Em entrevista à BBC News Brasil, governador do Rio Grande do Sul defende que alertas foram efetuados nos momentos devidos e afirma confiar na 'boa vontade' do governo federal

Cheias sem precedentes atingiram centenas de cidades gaúchas -  (crédito: Sebastião Moreira/EPA-EFE/REX/Shutterstock)
Cheias sem precedentes atingiram centenas de cidades gaúchas - (crédito: Sebastião Moreira/EPA-EFE/REX/Shutterstock)

Em meio ao maior desastre climático da história do Rio Grande do Sul, o governador do Estado, Eduardo Leite, negou, em entrevista à BBC News Brasil, que tenha demorado a pedir a evacuação de pessoas que viviam em áreas de risco sujeitas às inundações que afetaram mais de 92% dos municípios gaúchos.

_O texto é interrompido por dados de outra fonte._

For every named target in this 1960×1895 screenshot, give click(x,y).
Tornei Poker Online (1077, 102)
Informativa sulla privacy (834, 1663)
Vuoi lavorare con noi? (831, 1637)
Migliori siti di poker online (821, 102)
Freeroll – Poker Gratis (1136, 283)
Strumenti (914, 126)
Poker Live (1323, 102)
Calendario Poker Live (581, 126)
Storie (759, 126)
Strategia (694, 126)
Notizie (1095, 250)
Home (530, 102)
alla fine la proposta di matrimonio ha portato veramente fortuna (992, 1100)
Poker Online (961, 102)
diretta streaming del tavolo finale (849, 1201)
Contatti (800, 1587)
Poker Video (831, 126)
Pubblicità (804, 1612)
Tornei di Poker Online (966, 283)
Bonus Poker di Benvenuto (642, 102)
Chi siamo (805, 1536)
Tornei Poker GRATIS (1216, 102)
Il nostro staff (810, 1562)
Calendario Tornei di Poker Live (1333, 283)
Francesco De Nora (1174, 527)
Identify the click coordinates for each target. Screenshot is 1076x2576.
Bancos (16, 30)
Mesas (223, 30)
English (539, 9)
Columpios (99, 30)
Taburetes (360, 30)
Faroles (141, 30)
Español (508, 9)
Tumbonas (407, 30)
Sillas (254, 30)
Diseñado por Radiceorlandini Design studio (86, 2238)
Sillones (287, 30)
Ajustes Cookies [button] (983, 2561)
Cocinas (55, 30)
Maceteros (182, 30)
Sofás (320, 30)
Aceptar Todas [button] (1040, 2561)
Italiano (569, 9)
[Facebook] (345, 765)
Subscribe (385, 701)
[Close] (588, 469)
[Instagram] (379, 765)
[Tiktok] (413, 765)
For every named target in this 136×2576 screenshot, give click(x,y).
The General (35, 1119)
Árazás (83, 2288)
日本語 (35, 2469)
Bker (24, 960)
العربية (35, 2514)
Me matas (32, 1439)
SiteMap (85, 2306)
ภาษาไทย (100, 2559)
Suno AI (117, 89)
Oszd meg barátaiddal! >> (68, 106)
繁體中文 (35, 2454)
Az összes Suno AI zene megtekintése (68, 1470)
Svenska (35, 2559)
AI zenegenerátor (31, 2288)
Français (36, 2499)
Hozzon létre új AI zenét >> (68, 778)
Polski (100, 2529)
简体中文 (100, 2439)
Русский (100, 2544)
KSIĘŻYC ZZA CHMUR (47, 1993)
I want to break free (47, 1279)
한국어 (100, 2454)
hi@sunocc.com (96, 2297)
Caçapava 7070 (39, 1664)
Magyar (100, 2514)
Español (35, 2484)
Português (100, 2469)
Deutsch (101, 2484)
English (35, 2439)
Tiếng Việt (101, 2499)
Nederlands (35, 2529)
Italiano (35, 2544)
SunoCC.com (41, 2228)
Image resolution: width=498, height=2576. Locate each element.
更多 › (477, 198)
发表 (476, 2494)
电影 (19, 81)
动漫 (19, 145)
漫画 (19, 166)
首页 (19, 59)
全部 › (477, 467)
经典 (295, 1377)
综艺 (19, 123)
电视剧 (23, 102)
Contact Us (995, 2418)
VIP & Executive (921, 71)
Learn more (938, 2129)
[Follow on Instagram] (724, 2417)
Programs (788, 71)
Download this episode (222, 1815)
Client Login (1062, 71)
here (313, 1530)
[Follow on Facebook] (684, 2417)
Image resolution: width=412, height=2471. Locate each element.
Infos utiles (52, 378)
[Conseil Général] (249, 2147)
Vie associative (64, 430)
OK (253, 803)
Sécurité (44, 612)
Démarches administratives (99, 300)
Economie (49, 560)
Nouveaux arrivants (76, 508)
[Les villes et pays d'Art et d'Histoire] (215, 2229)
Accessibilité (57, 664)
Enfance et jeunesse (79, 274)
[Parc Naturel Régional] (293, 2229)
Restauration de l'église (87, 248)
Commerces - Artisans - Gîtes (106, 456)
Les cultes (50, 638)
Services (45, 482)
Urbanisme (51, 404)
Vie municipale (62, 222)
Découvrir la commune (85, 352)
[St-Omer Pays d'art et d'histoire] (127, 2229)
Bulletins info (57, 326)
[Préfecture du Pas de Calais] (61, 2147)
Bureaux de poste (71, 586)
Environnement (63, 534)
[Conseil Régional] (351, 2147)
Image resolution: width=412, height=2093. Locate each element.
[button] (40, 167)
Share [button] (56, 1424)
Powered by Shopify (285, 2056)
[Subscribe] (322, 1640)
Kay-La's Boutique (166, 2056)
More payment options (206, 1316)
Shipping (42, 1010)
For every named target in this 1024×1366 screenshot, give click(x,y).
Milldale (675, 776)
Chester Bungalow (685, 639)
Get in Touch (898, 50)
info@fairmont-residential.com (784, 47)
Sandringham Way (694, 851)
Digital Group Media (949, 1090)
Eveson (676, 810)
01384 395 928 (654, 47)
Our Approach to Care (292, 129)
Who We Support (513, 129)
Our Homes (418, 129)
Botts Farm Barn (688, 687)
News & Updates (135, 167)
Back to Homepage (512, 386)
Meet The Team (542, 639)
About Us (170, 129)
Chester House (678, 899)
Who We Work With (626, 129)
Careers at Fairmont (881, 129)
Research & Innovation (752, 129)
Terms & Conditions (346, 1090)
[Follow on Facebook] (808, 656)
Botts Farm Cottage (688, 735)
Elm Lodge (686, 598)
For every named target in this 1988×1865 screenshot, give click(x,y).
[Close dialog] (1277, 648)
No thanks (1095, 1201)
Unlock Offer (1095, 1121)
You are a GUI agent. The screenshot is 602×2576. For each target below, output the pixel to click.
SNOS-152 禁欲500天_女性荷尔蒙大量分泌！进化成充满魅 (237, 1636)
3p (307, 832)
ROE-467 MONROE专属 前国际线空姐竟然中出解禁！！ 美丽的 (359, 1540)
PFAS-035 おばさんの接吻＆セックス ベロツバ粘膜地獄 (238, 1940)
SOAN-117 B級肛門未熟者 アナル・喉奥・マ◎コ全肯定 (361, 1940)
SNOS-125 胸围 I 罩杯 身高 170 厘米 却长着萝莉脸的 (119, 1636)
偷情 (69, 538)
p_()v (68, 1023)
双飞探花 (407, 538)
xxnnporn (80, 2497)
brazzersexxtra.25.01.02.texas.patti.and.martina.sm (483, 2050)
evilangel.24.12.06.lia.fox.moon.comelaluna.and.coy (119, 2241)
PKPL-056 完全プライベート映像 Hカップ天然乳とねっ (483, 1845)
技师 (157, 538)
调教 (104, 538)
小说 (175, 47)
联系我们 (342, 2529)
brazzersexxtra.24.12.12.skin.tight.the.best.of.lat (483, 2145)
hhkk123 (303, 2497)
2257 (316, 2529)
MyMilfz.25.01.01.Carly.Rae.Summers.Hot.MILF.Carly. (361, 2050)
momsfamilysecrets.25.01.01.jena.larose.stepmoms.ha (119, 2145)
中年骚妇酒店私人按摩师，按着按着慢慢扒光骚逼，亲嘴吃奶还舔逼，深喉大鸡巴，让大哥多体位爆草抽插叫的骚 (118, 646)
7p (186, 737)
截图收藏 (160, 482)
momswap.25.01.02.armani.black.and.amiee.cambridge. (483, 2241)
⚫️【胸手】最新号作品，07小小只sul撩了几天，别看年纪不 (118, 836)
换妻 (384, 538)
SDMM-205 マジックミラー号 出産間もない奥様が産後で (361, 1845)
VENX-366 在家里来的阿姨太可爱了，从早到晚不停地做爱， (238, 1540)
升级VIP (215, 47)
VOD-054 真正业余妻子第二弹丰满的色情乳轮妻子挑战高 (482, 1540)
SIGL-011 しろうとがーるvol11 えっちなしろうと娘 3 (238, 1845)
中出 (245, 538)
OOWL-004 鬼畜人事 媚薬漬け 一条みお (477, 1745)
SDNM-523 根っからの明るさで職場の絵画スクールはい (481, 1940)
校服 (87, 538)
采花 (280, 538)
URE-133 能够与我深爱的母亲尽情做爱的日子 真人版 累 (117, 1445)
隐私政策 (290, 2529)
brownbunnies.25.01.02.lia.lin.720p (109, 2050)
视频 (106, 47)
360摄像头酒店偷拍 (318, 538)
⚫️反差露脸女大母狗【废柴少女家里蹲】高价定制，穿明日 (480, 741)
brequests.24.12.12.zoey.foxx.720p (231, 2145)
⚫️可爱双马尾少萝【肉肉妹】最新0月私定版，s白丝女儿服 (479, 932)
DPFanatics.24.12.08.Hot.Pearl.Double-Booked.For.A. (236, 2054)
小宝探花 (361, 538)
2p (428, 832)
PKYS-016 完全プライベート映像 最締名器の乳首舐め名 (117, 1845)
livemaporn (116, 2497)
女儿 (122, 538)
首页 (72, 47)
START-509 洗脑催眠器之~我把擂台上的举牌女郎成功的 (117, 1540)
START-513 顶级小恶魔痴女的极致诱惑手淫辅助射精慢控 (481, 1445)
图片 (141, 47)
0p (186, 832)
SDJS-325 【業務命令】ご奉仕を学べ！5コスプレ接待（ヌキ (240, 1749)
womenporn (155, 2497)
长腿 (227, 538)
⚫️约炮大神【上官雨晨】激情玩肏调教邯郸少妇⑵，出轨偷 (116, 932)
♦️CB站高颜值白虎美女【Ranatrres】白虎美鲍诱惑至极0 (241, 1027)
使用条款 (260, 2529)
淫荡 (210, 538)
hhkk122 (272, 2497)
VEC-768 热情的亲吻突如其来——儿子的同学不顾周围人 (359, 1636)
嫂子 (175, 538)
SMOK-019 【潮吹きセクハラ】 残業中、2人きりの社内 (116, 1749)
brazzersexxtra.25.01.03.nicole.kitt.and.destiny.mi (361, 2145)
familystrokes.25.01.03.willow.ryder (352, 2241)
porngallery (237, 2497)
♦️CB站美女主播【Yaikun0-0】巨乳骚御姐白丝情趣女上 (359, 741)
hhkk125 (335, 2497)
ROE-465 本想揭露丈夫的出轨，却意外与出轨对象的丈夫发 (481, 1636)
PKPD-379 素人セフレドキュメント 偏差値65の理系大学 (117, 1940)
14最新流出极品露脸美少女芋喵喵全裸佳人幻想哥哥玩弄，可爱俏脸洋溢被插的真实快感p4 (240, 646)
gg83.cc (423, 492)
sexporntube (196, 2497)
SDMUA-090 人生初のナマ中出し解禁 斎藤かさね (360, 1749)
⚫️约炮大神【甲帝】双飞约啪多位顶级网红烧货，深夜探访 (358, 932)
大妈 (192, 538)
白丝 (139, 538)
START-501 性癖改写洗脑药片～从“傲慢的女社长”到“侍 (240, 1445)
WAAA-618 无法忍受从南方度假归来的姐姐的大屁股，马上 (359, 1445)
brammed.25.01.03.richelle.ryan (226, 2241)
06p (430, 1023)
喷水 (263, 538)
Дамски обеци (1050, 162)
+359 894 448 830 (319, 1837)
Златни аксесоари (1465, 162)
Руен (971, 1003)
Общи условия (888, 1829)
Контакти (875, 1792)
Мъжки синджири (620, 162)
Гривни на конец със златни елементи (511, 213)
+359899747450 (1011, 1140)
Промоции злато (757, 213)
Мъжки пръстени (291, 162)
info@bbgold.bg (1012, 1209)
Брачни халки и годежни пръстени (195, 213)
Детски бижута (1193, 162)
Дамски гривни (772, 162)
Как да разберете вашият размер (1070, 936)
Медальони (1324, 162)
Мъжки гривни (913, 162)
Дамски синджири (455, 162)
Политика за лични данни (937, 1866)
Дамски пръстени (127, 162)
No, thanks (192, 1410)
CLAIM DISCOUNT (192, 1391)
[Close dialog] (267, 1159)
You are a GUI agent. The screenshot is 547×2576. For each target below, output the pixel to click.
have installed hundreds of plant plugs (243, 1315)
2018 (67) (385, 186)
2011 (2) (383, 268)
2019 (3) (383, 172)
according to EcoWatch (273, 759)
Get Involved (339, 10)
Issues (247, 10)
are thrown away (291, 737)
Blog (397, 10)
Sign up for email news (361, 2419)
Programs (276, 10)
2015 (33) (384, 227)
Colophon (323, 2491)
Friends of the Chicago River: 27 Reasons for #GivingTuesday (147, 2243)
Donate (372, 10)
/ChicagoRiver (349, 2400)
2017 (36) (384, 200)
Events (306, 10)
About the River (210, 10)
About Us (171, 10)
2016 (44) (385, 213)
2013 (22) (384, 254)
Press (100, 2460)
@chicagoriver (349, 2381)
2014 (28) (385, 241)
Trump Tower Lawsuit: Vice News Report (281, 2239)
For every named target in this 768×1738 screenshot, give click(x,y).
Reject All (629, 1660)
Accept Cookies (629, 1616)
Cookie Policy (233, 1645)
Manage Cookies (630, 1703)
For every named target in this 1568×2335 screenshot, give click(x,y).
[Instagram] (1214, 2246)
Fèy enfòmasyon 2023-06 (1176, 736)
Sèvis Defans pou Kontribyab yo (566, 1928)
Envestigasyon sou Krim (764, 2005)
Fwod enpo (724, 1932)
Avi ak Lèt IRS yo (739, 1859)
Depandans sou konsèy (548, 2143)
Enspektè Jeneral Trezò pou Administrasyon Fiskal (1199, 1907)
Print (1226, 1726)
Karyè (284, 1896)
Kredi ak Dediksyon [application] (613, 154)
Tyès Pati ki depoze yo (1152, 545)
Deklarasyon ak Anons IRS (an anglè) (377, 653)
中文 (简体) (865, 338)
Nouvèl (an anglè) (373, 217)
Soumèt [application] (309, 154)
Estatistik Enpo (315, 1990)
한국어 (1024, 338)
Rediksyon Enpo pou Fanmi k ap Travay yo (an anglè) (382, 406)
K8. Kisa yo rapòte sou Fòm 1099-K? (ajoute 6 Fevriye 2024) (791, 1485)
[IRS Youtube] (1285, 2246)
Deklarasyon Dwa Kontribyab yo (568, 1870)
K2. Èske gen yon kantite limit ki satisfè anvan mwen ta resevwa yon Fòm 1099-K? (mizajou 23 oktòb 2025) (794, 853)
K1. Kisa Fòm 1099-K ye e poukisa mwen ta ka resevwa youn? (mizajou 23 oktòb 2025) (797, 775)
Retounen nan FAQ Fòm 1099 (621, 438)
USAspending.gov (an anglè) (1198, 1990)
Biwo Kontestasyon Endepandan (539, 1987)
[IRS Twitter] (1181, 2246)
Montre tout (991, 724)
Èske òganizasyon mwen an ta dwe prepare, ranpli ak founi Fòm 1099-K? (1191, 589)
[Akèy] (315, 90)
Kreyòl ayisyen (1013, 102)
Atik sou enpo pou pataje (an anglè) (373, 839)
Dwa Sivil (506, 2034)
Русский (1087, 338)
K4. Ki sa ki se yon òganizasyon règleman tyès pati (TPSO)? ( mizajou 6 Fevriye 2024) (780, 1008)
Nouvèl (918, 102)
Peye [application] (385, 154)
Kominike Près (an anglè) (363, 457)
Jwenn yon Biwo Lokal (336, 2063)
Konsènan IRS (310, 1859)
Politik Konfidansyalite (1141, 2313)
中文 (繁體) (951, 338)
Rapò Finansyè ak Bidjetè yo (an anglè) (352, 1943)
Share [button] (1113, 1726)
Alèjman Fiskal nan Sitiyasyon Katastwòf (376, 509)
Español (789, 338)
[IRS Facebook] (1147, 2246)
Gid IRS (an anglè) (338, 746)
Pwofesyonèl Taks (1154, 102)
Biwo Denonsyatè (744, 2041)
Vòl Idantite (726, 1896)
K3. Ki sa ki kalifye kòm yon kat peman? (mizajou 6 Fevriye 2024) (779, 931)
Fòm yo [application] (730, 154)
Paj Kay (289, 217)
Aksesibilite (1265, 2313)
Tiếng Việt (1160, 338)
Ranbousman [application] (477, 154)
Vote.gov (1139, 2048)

"Não houve demora", disse o governador.

No comando do governo gaúcho desde 2019 — com uma breve interrupção em 2022 —, Leite enfrenta a terceira crise climática causada por chuvas intensas nos últimos dois anos.

Até agora, já foram contabilizadas 154 mortes, mais de 100 pessoas desaparecidas e um prejuízo material estimado em dezenas de bilhões de reais nas chuvas que começaram no final de abril.

Leite recebeu a reportagem da BBC News Brasil no gabinete improvisado montado em uma área segura da capital, Porto Alegre, porque o centro administrativo do governo, localizado no bairro Praia de Belas, foi atingido pelas inundações.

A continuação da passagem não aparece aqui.